_EXCERPT TO READ:_
====

Just about $60,000 has been solicited through the Air-1 Foundation, a not-for-profit created to fund the costs to the county, said John Balloni, the Chief of the Civil and Administrative Divisions of the Sheriff’s Office. Some of the funds raised through the foundation have come from corporate and private “members” who sponsor Air 1. More than 1,000 individuals and businesses have signed on to support the helicopter.

“We’re reporting progress but we have a long way to go,” Balloni said. “We have every faith that we will get there.”

Balloni says Air 1 has also received a grant from the Drug Enforcement Administration for cannabis eradication, netting $30,000 to continue to fund the helicopter, which flies on numerous police missions.

Additional donations have come from the Cayuga and Oswego County legislatures, resulting in $15,000 in support. Walsh has sent solicitation letters to all surrounding counties, as many of the calls Air 1 flies are outside Onondaga County.

“If we get through this year, we’ve conquered it and we’ll keep the helicopter,” said undersheriff Warren Darby.

Meanwhile, a federally mandated overhaul of Air 1 has left it out of service since March, but it’s expected back to Central New York skies this month, Darby said.

The turbine, or engine, of the helicopter is being rebuilt in Canada. That’s required every 2,500 hours of flight. The frame of the helicopter is being overhauled in Pittsburgh, again a federally mandated regulation. Every nut, bolt and piece on the helicopter is being double-checked to ensure it’s properly functioning, Darby said.

====

_STATED TASK A:_ List every dollar amount that appears in the helicopter funding excerpt.
_STATED TASK B:_ Copy the helicopter funding excerpt between "Balloni says Air" and "undersheriff Warren Darby.", inclusive, switching each "helicopter" to "aircraft".
_STATED TASK C:_ According to the helicopter funding excerpt, where is the helicopter's turbine being rebuilt?

_DATA EXCERPT:_
====

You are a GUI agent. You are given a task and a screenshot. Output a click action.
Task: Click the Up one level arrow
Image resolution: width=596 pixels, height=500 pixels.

====

_EXERCISE ANSWER A:_ $60,000, $30,000, $15,000

_EXERCISE ANSWER B:_
Balloni says Air 1 has also received a grant from the Drug Enforcement Administration for cannabis eradication, netting $30,000 to continue to fund the aircraft, which flies on numerous police missions.

Additional donations have come from the Cayuga and Oswego County legislatures, resulting in $15,000 in support. Walsh has sent solicitation letters to all surrounding counties, as many of the calls Air 1 flies are outside Onondaga County.

“If we get through this year, we’ve conquered it and we’ll keep the aircraft,” said undersheriff Warren Darby.

_EXERCISE ANSWER C:_ In Canada.